* _Exercise input_:
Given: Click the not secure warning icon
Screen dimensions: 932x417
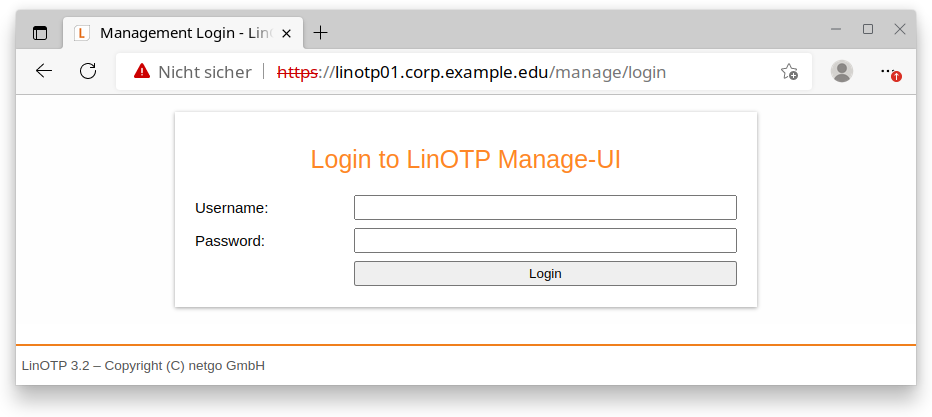Looking at the screenshot, I should [x=142, y=71].
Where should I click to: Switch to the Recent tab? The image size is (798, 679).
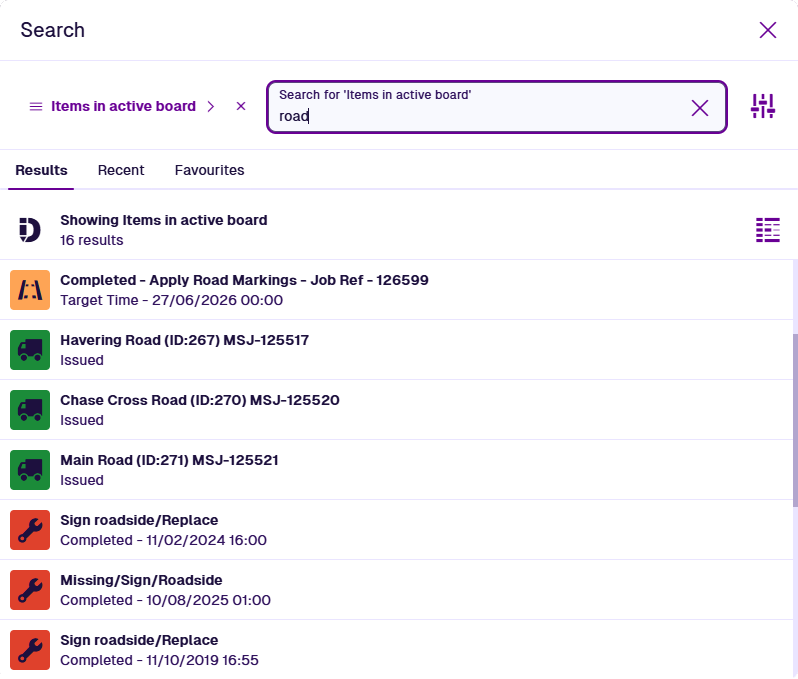point(121,170)
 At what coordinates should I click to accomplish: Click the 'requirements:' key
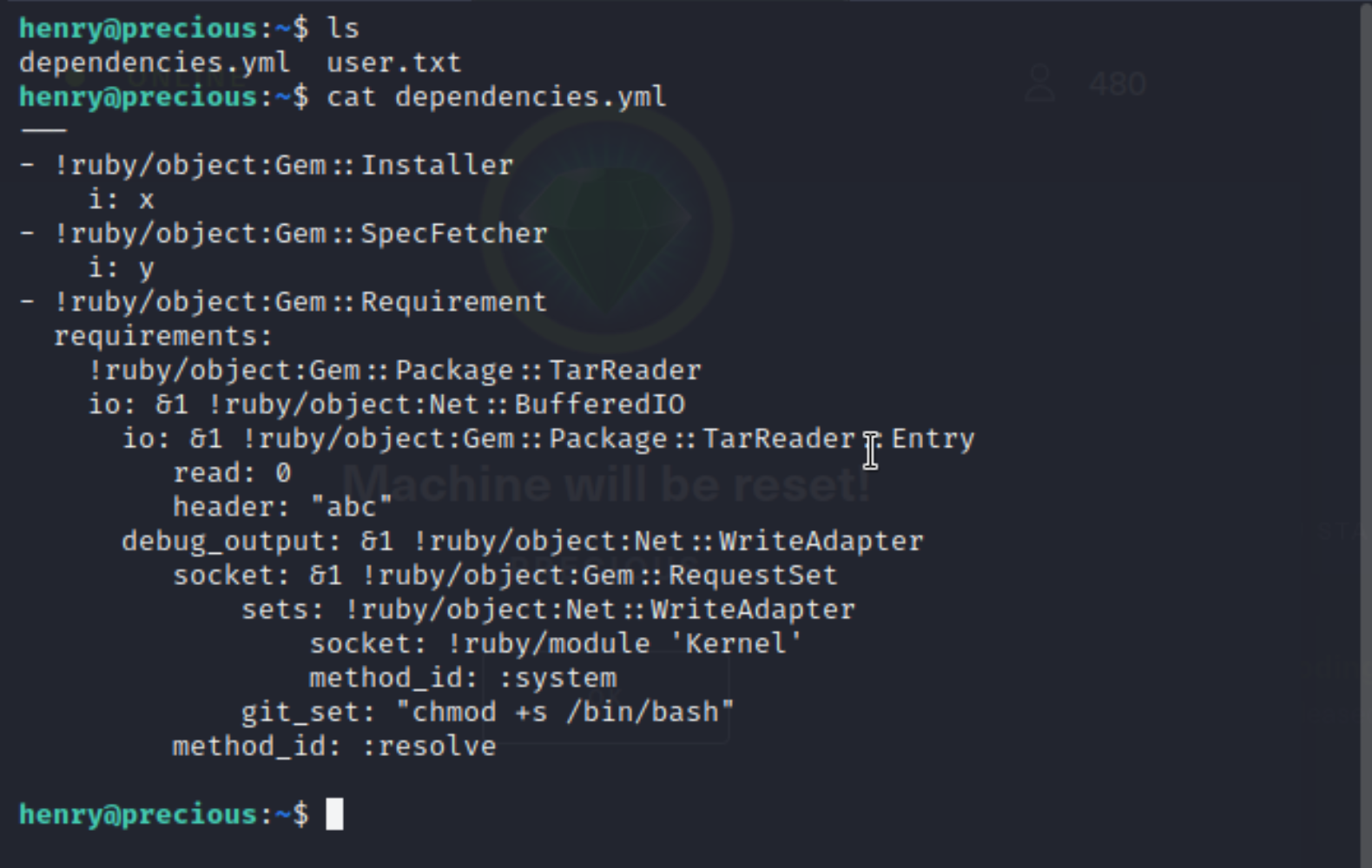click(163, 336)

* _Exercise goal_:
None of the pictures belong in the copy. Write out exactly the lines from the line that holds "Screen dimensions: 932x417" through the last line of the listing above, both ends included.

* _Exercise result_:
Screen dimensions: 932x417
Looking at the screenshot, I should [x=142, y=71].
Where should I click to: Switch to the Recent tab? The image size is (798, 679).
point(121,170)
 At what coordinates should I click to accomplish: Click the 'requirements:' key
click(163, 336)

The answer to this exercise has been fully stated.